戦う。相手はどこまで読んでいるのか。優位に立っているのはどちらか。この状況になって初めて俺は、彼らと同じ盤上に立っていると実感した。彼ら──それは千伽や司旦も含む──この勝負に関わっているあらゆる面々と、それらとは切り離された俺たちの立場。
勝負だ。身体が震えたのは恐怖のためだけではない。崖っぷちではあるが、戦わなければならない相手を捉え、昂っている。
はっと目を見開く。気付けば万和が間近にいた。顔を覗き込まれ、その黒く濡れた瞳に惹き込まれる。
「何を考えているのやら」鏡のように引き延ばされて映った自分の顔は、想像よりもやつれている。
「余計なことをされる前に、眠っていていただきましょう」
「ねむり……?」
制御する前に口から声が零れる。スコノスだ、と思う。万和のスコノスの気配が霧のように室内を満たしてゆく。朧家が代々幻を司るスコノスを有するのなら、これは。
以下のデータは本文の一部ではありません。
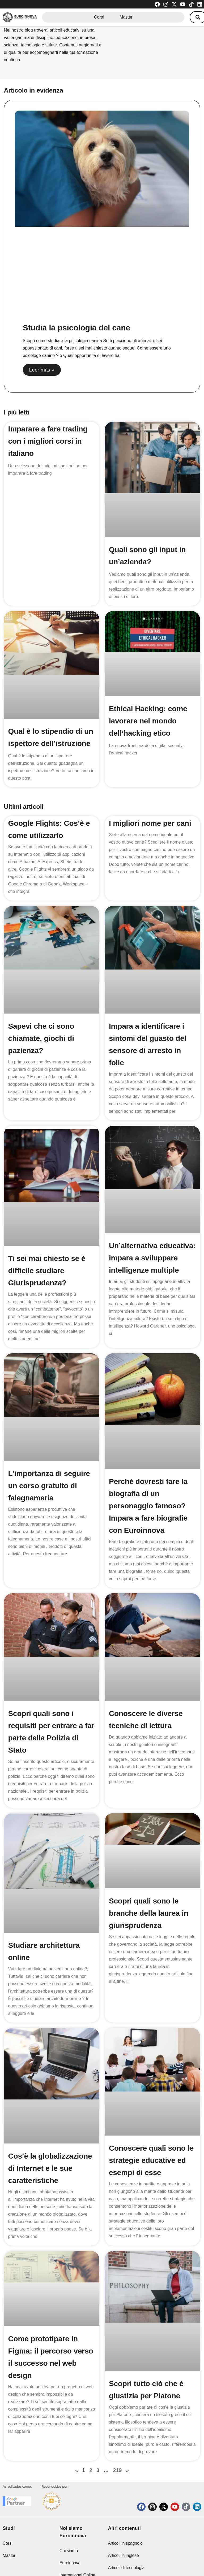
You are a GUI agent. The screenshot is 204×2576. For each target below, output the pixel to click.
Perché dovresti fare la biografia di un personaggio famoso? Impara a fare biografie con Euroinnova (148, 1505)
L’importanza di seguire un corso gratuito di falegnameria (49, 1485)
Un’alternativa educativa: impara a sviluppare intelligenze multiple (152, 1258)
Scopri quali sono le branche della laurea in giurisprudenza (148, 1908)
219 (117, 2434)
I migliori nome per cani (150, 823)
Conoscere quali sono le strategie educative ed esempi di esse (151, 2136)
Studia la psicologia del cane (76, 327)
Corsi (99, 17)
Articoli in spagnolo (125, 2518)
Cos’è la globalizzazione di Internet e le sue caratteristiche (50, 2143)
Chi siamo (69, 2525)
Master (126, 17)
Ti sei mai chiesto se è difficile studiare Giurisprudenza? (47, 1270)
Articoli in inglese (123, 2530)
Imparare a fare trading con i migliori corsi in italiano (48, 441)
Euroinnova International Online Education (77, 2549)
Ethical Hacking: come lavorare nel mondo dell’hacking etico (148, 721)
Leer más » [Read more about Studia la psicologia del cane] (41, 370)
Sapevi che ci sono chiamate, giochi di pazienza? (41, 1038)
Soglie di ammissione (127, 2554)
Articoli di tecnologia (126, 2542)
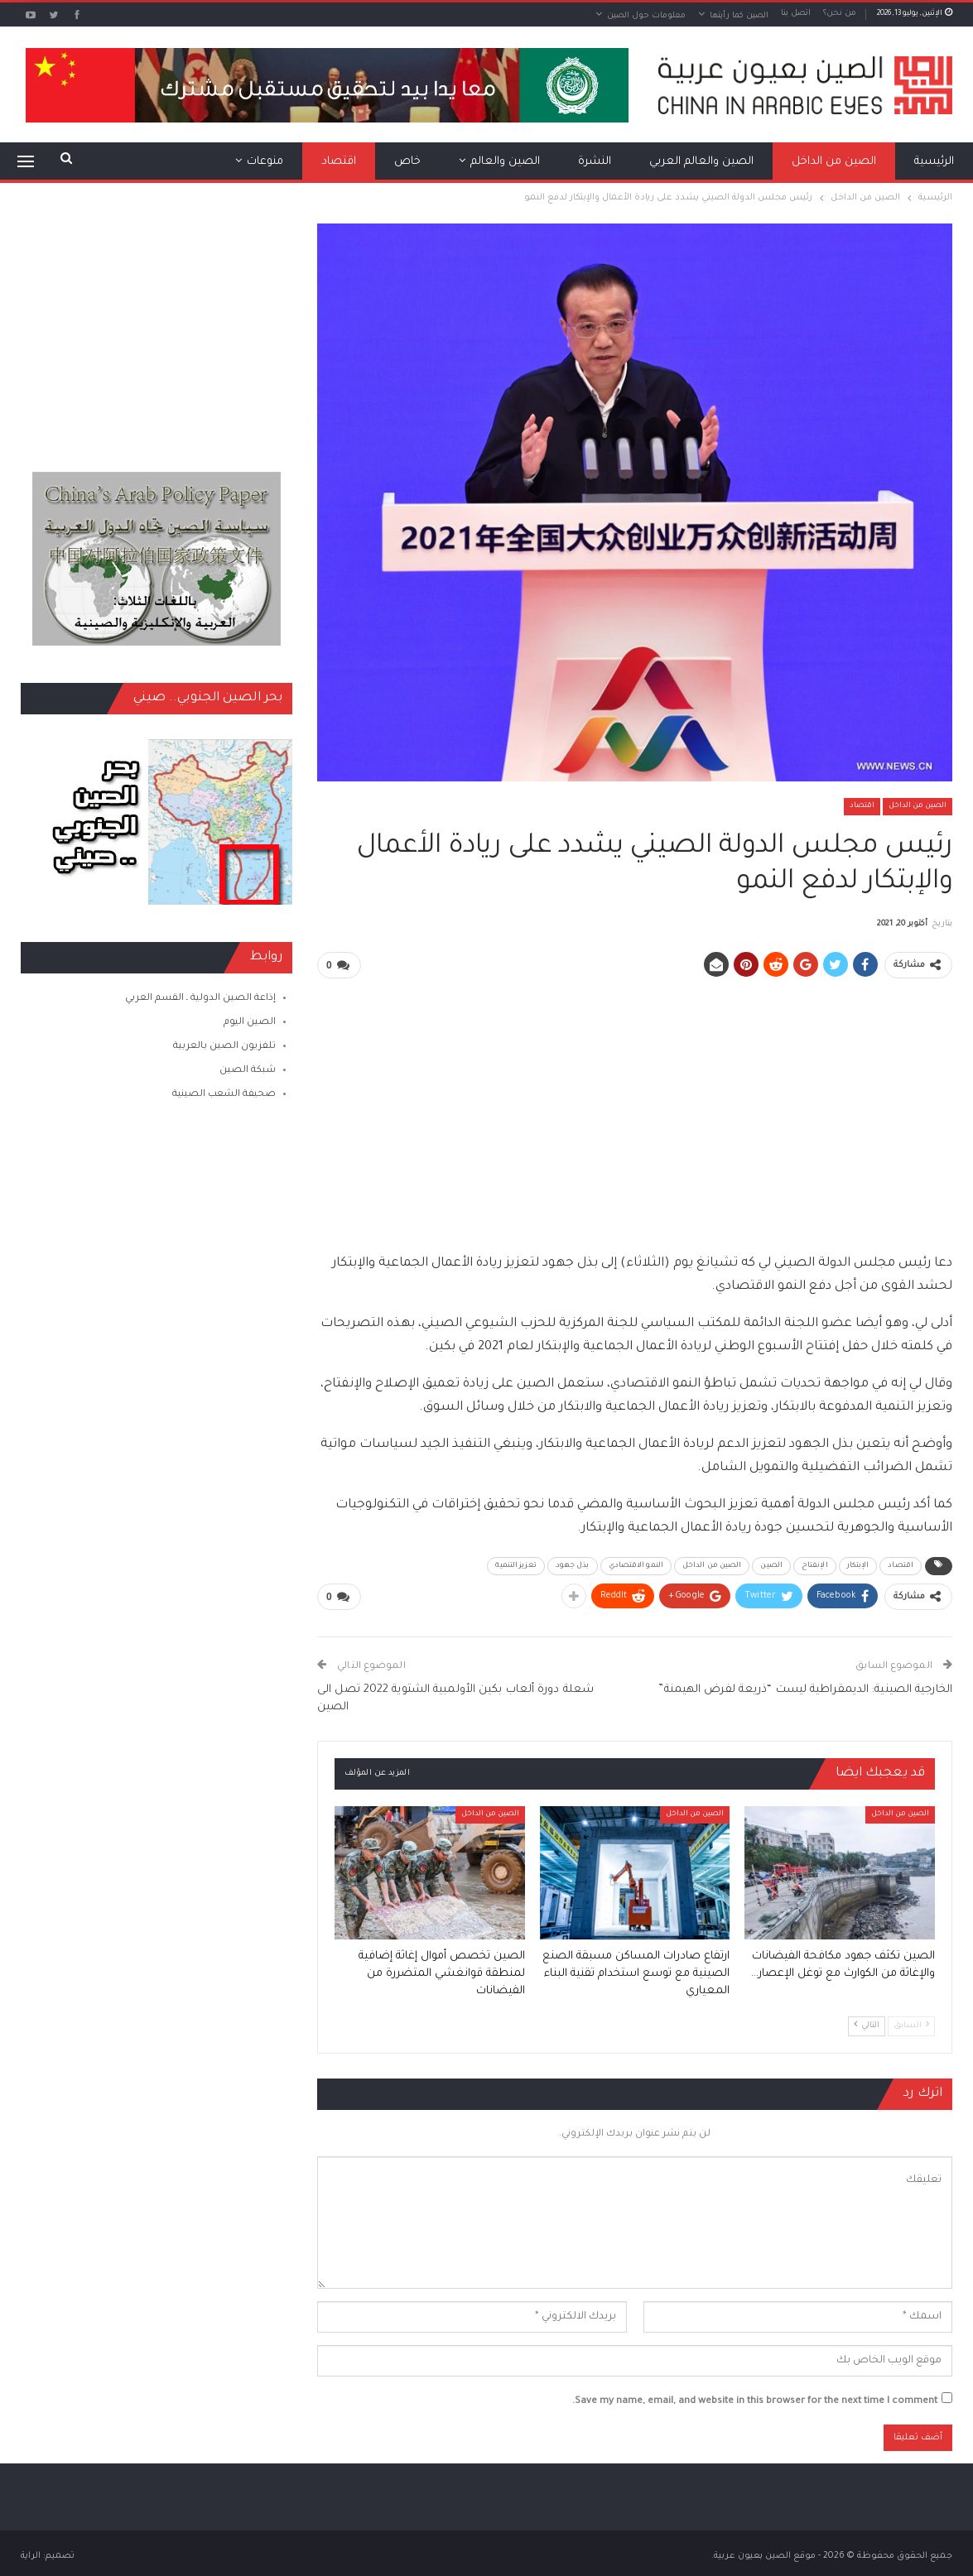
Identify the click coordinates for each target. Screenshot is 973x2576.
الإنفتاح (815, 1566)
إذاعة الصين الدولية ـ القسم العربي (200, 998)
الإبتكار (858, 1566)
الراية (31, 2556)
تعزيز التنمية (515, 1566)
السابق (911, 2025)
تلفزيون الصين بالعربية (224, 1046)
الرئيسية (934, 162)
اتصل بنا (796, 13)
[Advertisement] (635, 1108)
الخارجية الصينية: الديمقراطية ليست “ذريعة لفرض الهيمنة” (805, 1690)
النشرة (594, 162)
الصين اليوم (250, 1022)
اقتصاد (338, 162)
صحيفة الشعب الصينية (224, 1094)
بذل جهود (573, 1566)
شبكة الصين (247, 1070)
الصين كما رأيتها (739, 16)
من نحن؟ (839, 13)
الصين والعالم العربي (701, 162)
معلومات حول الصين (646, 16)
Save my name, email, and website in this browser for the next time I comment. (754, 2401)
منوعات (265, 162)
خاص (407, 162)
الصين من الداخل (834, 162)
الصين (771, 1566)
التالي (866, 2025)
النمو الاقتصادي (636, 1566)
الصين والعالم (505, 162)
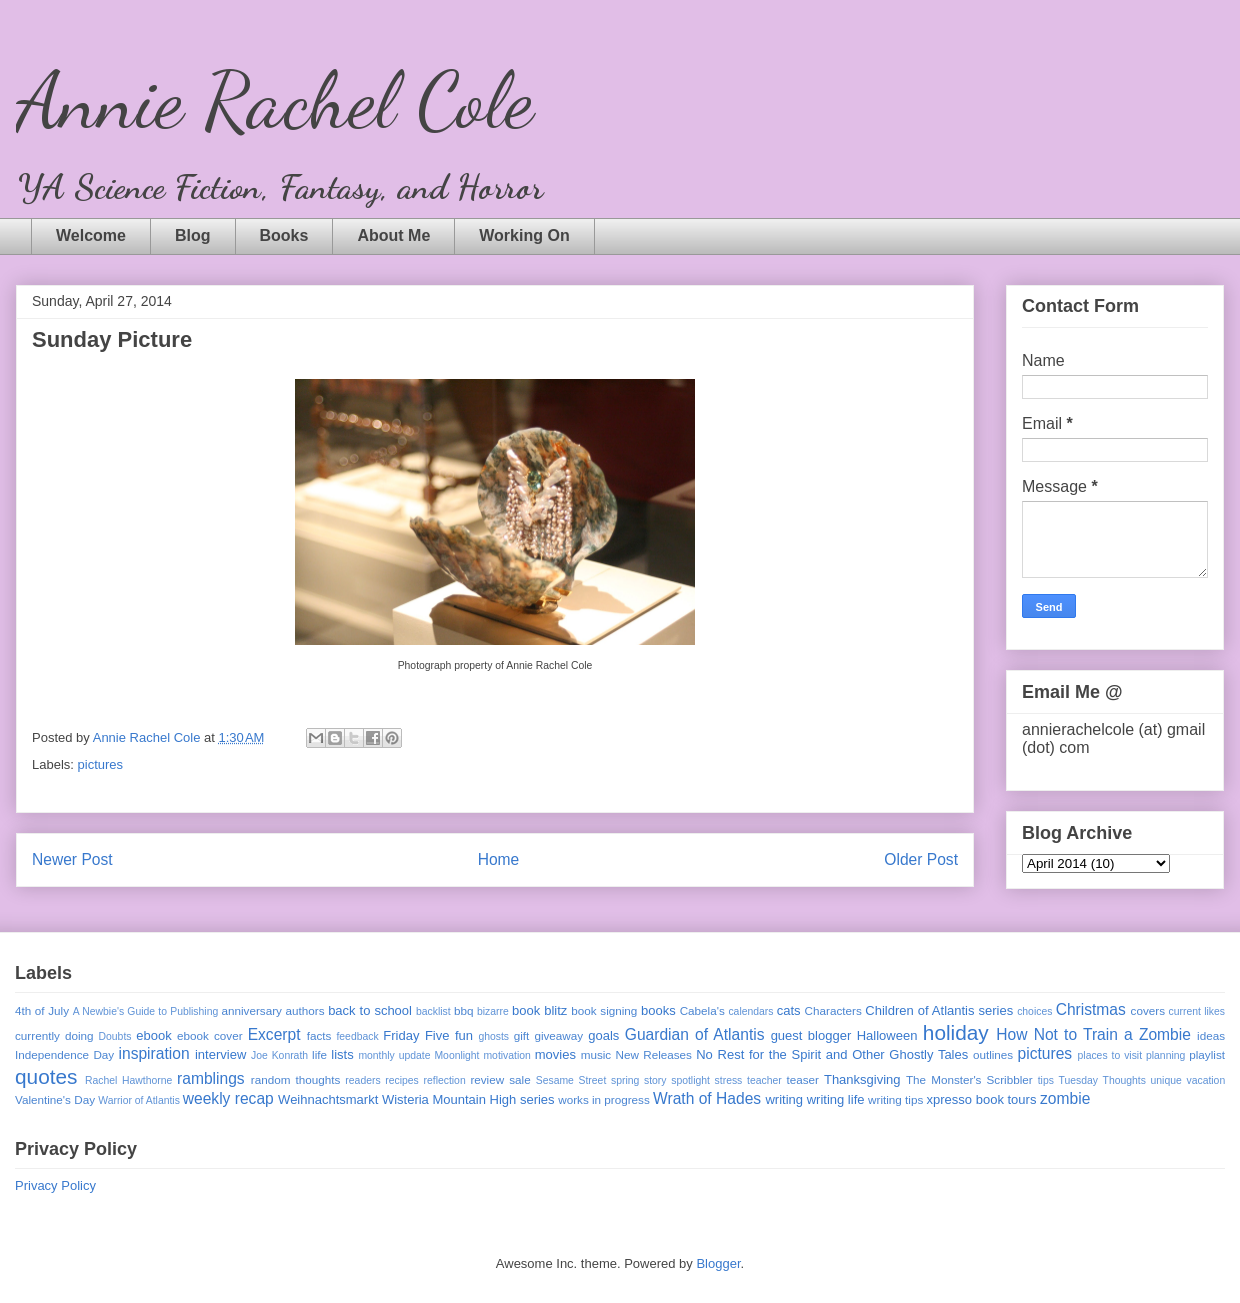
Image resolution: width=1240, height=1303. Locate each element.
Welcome (91, 235)
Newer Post (72, 859)
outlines (993, 1054)
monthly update (394, 1055)
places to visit (1110, 1055)
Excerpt (274, 1034)
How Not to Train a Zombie (1093, 1034)
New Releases (654, 1054)
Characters (833, 1010)
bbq (464, 1010)
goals (603, 1035)
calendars (750, 1011)
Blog (193, 235)
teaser (802, 1079)
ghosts (493, 1036)
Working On (524, 235)
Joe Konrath (279, 1055)
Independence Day (64, 1054)
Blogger (718, 1263)
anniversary (251, 1010)
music (596, 1054)
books (658, 1010)
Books (284, 235)
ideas (1211, 1035)
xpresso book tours (982, 1099)
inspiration (154, 1053)
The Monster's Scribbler (969, 1079)
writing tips (895, 1099)
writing (784, 1099)
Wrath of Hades (707, 1098)
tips (1046, 1080)
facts (319, 1035)
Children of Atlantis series (939, 1010)
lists (342, 1054)
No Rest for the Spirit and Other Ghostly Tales (832, 1054)
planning (1165, 1055)
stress (729, 1080)
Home (499, 859)
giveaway (558, 1035)
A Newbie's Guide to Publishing (146, 1011)
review (487, 1079)
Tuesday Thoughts (1102, 1080)
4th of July (42, 1010)
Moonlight (456, 1055)
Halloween (887, 1035)
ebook (153, 1035)
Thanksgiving (862, 1079)
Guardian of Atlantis (695, 1034)
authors (305, 1010)
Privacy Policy (55, 1185)
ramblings (211, 1078)
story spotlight (677, 1080)
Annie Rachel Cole (274, 100)
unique (1166, 1080)
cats (789, 1010)
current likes (1197, 1011)
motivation (506, 1055)
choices (1034, 1011)
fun (464, 1035)
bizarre (493, 1011)
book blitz (539, 1010)
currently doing (54, 1035)
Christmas (1091, 1009)
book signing (604, 1010)
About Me (393, 235)
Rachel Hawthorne (128, 1080)
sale (519, 1079)
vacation (1205, 1080)
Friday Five (416, 1035)
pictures (101, 764)
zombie (1065, 1098)
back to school (370, 1010)
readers (362, 1080)
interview (220, 1054)
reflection (445, 1080)
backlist (433, 1011)
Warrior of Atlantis (139, 1100)
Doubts (115, 1036)
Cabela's (702, 1010)
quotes (46, 1076)
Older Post (921, 859)
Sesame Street (571, 1080)
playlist (1207, 1054)
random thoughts (296, 1079)
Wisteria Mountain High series (468, 1099)
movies (555, 1054)
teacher (764, 1080)
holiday (956, 1032)
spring (625, 1080)
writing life (836, 1099)
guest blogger (811, 1035)
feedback (357, 1036)
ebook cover (210, 1035)
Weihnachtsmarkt (328, 1099)
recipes (402, 1080)
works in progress (604, 1099)
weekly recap (228, 1098)
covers (1148, 1010)
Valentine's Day (55, 1099)
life (319, 1054)
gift (522, 1035)
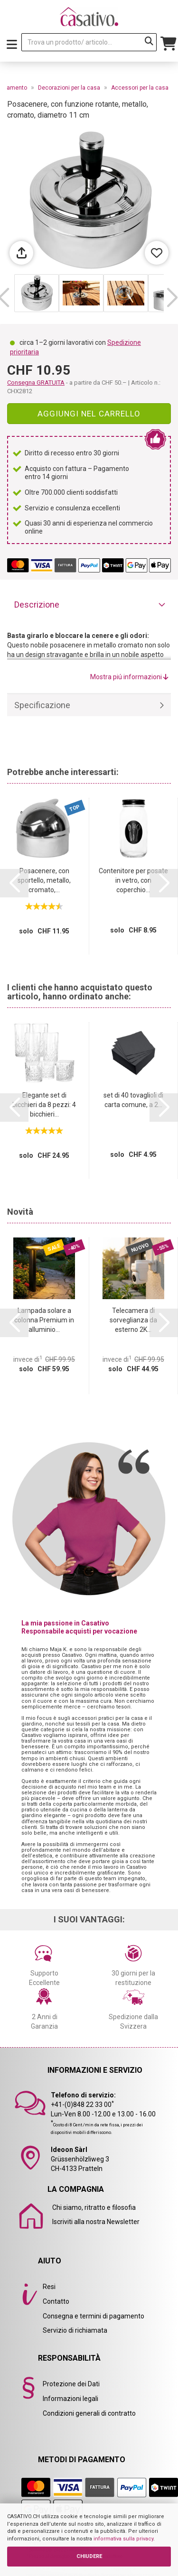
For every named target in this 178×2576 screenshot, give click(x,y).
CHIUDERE (89, 2556)
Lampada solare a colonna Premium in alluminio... (44, 1320)
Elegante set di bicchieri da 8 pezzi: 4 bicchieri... (44, 1104)
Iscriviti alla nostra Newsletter (96, 2221)
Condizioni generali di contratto (89, 2413)
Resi (49, 2286)
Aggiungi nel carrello (89, 413)
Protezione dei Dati (71, 2384)
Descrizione (36, 604)
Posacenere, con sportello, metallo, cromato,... (44, 880)
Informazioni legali (70, 2398)
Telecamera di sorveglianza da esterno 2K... (133, 1320)
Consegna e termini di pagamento (93, 2316)
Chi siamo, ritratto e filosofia (94, 2207)
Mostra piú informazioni (129, 677)
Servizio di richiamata (75, 2330)
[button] (172, 298)
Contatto (56, 2301)
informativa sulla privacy (123, 2539)
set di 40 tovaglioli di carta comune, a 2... (133, 1099)
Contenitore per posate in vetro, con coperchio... (133, 880)
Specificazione (42, 705)
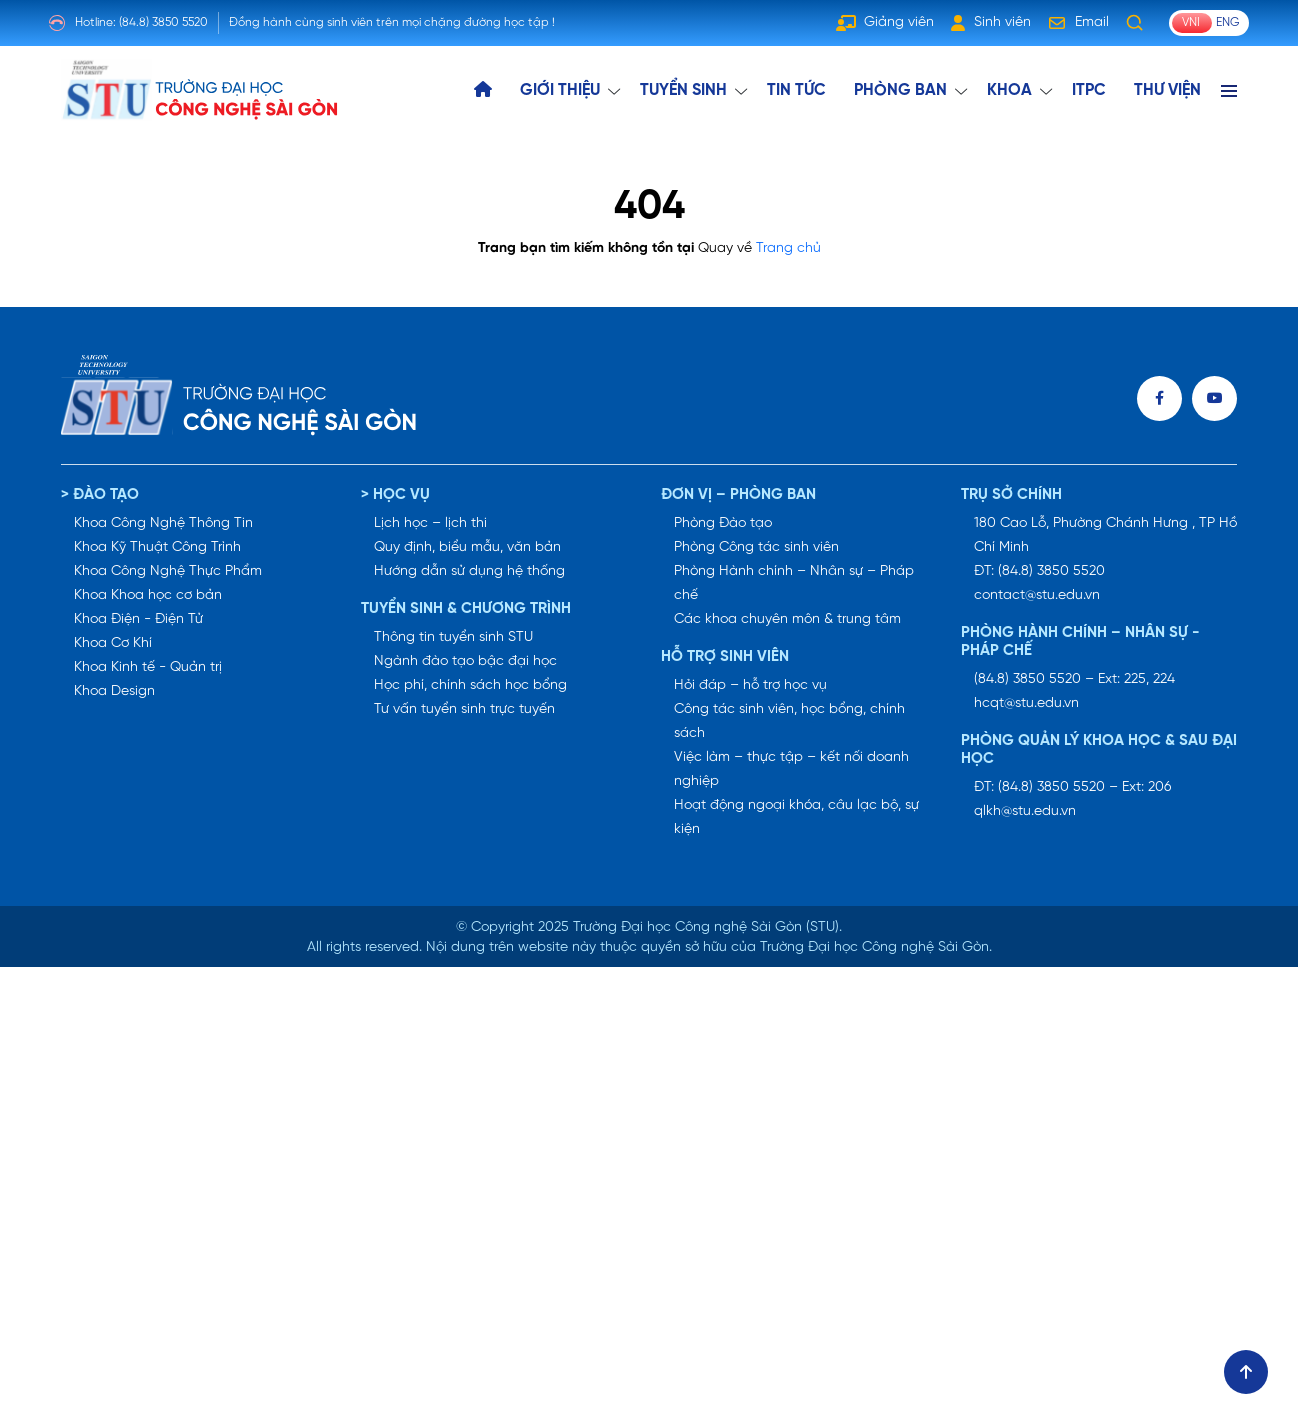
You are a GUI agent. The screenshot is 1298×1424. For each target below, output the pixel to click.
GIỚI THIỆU (560, 90)
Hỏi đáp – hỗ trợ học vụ (750, 685)
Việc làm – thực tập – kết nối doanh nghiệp (791, 769)
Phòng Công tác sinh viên (756, 547)
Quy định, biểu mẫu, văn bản (467, 547)
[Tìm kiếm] (1135, 23)
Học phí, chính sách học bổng (470, 685)
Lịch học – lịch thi (430, 523)
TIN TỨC (796, 90)
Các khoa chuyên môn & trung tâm (787, 619)
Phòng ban (900, 90)
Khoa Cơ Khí (113, 643)
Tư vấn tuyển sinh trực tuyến (464, 709)
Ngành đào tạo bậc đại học (465, 661)
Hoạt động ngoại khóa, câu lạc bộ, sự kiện (796, 817)
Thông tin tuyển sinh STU (453, 637)
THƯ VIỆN (1167, 90)
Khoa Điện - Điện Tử (138, 619)
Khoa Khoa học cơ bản (148, 595)
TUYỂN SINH (683, 90)
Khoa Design (114, 691)
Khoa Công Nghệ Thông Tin (163, 523)
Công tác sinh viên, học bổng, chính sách (789, 721)
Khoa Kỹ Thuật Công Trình (157, 547)
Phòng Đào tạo (723, 523)
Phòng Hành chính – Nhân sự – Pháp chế (794, 583)
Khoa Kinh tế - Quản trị (148, 667)
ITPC (1089, 90)
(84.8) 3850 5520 (163, 22)
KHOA (1009, 90)
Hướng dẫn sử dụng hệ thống (469, 571)
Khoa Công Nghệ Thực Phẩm (168, 571)
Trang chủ (788, 248)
「神明裁判は夕刻から始まります。それまで、あなた方には生きていて頂かなければ」
周囲を取り巻く眠気の暗示に、くぐもって反響する万和の声。それが最後に聞こえた言葉だった。
まずい翔、寝るな。と俺は言ったつもりだったが、喉からは何も出てこない。空気が洩れて、それが深い寝息に変わる。瞼が落ちたと気付く前に、俺たちは揃って沈むような眠りについた。